Alors que le Cardinal Fridolin Ambongo, archevêque de Kinshasa, a qualifié les élections du 20 décembre de « gigantesque désordre », Dénis Kadima, président de la Commission électorale nationale indépendante (Céni), réplique.
Pour lui, la Céni n’est à l’origine de du désordre qui a émergé à certains endroits. « Au contraire, nous avons essayé par tous les moyens de répandre les choses et d’appeler la police. Il y a des gens qui sont arrêtés en ce moment », a dit Denis Kadima à la presse.
Pour l’heure, la commission électorale publie les résultats partiels de la présidentielle. Le président Tshisekedi est en tête. Le jour de vote a été marqué par des incidents dans certains centres de vote. Les opérations de vote ont été prolongées. Certains sites de vote ont été saccagés. Des images qui circulent sur les réseaux montrent des personnes arrêtées avec des machines à voter.
Kadima assure que la Céni a mis en place une commission d’enquête. D’après lui, plusieurs options sont actuellement sur la table, dont l’annulation des résultats de certains centres de vote. Il déplore le fait que certains agents de la Céni sont agressés, alors que d’autres séquestrés.
« Il y a des gens qui sont arrêtés, il y a des machines qui sont en sécurité avec l’intervention de l’armée parfois. J’ai fait intervenir l’armée à Kisangani par exemple, donc, nous n’avons pas croisé les bras », a déclaré le président de la Céni.
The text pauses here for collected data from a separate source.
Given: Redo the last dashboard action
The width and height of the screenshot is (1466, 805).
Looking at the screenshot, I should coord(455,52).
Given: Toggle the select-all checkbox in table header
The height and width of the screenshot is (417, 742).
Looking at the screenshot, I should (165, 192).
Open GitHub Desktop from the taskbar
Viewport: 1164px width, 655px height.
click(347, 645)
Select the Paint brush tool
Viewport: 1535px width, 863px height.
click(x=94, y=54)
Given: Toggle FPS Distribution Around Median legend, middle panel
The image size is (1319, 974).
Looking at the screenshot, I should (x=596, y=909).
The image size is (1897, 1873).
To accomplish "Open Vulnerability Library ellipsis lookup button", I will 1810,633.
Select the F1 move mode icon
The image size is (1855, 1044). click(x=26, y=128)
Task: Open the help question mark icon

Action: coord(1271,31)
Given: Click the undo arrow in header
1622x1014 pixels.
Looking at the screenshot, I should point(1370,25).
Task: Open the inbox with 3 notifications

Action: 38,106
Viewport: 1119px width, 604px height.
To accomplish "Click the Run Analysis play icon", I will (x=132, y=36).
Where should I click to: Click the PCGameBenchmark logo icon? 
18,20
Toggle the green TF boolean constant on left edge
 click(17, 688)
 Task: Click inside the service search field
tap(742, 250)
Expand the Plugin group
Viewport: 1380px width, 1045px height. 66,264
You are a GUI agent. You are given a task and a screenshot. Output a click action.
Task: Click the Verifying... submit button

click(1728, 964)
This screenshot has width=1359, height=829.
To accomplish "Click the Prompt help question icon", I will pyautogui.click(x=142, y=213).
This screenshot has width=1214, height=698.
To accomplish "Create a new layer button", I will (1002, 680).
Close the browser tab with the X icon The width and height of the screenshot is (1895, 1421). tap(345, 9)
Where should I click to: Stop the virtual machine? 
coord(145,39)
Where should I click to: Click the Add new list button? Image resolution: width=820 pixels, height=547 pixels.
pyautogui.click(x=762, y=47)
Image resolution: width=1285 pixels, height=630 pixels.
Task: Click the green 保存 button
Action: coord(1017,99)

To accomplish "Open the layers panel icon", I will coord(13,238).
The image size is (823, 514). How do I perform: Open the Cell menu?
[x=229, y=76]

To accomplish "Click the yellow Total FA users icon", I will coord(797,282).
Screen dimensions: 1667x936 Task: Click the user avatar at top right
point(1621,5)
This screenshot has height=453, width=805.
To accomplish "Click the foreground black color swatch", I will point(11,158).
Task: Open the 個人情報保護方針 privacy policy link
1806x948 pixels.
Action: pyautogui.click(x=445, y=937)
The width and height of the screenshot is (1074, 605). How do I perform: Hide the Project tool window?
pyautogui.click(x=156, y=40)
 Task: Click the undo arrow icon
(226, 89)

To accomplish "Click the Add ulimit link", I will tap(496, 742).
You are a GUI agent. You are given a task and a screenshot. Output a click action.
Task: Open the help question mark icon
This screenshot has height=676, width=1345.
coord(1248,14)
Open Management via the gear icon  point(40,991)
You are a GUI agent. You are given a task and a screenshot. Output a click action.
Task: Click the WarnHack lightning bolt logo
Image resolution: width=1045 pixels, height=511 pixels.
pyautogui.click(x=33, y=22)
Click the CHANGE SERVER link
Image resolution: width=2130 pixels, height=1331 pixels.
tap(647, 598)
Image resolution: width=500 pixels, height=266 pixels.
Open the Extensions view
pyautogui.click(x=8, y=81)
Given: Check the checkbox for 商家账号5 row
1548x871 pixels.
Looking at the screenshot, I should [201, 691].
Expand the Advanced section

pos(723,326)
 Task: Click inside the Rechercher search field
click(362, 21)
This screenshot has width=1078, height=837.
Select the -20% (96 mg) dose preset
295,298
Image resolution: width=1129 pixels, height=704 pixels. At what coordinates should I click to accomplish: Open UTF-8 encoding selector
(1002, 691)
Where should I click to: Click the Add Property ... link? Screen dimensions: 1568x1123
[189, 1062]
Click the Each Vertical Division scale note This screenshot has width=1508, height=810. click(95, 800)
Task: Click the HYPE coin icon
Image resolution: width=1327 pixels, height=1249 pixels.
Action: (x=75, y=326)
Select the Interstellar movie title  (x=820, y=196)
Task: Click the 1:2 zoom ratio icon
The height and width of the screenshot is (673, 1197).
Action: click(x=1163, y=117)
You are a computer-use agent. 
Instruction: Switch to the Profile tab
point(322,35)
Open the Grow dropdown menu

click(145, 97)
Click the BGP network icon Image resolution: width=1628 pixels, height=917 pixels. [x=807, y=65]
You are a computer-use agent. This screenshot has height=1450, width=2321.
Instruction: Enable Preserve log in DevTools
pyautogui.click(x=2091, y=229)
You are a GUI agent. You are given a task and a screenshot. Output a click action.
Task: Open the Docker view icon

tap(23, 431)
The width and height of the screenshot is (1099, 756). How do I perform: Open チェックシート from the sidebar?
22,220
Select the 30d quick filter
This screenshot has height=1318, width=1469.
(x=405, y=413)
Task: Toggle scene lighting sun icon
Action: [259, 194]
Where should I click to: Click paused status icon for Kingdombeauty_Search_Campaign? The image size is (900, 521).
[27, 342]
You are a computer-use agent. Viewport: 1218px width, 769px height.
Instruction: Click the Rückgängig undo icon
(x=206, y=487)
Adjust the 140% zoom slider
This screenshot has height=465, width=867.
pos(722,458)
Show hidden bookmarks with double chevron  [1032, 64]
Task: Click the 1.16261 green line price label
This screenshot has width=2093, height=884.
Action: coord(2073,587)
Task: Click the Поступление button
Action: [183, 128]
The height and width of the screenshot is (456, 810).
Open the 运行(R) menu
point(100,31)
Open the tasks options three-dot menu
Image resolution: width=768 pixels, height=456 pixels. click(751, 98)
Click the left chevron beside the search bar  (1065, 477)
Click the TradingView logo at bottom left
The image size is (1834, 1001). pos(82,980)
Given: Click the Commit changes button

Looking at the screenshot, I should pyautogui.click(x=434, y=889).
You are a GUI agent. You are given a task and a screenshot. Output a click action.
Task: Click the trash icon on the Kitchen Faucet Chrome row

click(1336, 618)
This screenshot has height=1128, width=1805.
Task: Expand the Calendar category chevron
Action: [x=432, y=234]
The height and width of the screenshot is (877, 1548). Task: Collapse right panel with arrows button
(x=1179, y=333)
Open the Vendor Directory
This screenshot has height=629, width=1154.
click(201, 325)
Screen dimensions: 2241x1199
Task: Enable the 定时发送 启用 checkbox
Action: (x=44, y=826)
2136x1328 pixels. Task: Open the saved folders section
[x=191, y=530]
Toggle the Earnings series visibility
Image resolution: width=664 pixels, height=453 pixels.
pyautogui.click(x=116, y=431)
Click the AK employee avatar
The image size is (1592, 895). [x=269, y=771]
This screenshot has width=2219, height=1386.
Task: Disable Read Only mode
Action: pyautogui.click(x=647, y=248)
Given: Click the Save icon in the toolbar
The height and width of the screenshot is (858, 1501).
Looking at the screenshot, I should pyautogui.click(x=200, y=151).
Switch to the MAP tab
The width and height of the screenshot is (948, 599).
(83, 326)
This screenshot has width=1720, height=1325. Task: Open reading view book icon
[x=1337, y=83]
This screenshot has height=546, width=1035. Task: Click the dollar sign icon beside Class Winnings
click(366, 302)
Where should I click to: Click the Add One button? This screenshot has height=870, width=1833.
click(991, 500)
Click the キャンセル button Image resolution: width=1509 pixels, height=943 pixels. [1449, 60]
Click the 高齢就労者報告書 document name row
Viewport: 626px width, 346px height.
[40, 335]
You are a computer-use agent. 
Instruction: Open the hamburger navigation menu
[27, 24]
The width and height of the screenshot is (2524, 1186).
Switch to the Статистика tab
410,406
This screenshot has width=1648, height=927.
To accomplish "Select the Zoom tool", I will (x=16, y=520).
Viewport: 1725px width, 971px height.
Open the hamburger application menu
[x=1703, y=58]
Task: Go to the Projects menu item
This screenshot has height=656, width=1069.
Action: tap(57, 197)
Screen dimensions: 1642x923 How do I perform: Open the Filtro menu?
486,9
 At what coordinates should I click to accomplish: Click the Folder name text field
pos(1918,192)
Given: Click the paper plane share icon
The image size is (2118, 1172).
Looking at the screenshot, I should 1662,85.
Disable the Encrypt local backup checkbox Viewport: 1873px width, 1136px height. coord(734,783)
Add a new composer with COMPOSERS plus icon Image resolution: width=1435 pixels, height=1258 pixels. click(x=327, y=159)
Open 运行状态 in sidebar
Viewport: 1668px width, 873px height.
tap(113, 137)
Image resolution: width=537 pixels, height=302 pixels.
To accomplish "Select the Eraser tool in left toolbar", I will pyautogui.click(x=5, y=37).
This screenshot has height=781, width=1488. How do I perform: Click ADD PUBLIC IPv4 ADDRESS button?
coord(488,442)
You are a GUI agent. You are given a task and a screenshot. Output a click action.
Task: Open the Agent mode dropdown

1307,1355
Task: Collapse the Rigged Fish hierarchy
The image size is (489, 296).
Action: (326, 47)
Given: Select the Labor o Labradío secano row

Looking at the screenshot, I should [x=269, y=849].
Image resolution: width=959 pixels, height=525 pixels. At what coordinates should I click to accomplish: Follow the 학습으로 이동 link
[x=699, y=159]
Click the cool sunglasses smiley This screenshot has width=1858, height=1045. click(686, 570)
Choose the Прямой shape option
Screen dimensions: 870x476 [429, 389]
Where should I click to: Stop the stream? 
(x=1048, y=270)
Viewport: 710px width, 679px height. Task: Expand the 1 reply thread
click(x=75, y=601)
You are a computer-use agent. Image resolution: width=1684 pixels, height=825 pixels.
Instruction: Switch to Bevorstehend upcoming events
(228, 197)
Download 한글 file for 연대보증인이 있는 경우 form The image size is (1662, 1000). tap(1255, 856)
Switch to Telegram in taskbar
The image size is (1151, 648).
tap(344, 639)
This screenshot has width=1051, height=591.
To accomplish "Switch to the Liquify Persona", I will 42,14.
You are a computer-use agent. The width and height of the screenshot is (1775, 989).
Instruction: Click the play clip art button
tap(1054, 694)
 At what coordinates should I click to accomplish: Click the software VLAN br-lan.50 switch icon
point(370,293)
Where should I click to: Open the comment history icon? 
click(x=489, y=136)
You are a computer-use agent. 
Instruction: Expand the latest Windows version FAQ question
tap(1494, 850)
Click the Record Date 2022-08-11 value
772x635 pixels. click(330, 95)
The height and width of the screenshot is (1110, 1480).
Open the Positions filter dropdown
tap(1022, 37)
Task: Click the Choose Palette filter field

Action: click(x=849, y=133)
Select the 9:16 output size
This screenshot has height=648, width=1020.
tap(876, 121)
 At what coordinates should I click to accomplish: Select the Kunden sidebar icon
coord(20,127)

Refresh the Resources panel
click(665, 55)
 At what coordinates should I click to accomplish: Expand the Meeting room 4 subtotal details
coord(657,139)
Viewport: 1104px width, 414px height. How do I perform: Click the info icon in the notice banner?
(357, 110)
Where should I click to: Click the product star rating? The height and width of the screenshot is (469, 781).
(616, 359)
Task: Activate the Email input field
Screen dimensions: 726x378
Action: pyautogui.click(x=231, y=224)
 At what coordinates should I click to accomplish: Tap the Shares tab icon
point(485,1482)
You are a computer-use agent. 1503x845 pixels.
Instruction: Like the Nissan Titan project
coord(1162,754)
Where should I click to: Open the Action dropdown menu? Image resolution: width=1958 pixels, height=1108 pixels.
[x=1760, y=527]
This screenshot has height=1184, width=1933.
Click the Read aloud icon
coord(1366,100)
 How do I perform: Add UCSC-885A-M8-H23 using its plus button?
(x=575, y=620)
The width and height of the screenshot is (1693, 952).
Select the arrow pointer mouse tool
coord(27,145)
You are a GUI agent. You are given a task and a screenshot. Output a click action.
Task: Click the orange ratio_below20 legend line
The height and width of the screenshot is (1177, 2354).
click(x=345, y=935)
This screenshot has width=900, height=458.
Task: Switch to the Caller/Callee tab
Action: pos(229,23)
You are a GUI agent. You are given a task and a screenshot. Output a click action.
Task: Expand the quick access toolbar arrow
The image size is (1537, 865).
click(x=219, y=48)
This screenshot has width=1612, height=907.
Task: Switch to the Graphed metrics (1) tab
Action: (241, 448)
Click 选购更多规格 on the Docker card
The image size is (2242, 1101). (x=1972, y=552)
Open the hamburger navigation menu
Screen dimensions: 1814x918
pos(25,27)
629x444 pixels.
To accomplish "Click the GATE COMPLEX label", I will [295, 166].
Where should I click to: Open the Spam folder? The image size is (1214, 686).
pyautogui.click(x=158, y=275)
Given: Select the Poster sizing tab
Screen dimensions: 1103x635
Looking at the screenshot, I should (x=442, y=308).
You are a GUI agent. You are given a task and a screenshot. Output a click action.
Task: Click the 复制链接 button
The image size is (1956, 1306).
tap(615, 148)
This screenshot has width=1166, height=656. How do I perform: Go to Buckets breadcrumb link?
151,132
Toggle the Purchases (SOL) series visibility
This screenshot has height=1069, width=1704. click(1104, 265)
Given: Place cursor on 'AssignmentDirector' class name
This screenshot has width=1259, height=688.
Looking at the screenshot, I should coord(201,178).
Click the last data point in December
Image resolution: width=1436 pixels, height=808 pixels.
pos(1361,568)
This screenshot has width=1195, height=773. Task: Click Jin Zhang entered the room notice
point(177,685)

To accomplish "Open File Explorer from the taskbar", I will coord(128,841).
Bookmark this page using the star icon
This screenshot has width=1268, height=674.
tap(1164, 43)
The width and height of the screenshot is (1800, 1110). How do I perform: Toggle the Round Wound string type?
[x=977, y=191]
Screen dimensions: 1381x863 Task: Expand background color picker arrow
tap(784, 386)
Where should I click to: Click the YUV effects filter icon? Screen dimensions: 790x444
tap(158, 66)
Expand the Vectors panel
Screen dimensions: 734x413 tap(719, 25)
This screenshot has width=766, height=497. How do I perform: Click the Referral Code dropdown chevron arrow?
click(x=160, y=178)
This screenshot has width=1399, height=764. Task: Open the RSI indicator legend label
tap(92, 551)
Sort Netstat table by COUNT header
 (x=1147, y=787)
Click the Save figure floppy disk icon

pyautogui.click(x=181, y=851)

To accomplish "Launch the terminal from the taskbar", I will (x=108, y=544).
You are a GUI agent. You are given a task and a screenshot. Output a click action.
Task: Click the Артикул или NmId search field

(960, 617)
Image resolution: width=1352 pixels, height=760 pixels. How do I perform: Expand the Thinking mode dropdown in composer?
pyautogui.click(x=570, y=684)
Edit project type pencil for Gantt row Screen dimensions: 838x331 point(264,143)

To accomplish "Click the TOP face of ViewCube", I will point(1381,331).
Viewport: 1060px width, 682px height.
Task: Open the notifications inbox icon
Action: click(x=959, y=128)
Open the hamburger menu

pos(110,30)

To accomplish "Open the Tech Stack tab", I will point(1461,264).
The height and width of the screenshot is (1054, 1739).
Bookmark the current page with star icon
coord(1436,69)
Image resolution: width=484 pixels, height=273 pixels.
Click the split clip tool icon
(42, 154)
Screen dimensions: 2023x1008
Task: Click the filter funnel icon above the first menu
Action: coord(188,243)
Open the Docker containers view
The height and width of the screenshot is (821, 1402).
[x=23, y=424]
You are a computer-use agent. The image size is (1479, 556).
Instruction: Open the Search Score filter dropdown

Entre-temps, les opérations de vote se sont poursuivies dans certains coins au-delà du délai fixé par la loi électorale. « Chaque fois qu’on me demandait : Est-ce que vous allez organiser de bonnes élections ? J’ai toujours dit, cette question ne peut pas être posée à la seule Céni, on doit la poser à tout le monde parce que nous, nous nous occupons de la gestion électorale. Il y en a qui s’occupent de la sécurisation, d’autres s’occupent du financement. Et puis la société aussi a un rôle à jouer », a indiqué Dénis Kadima.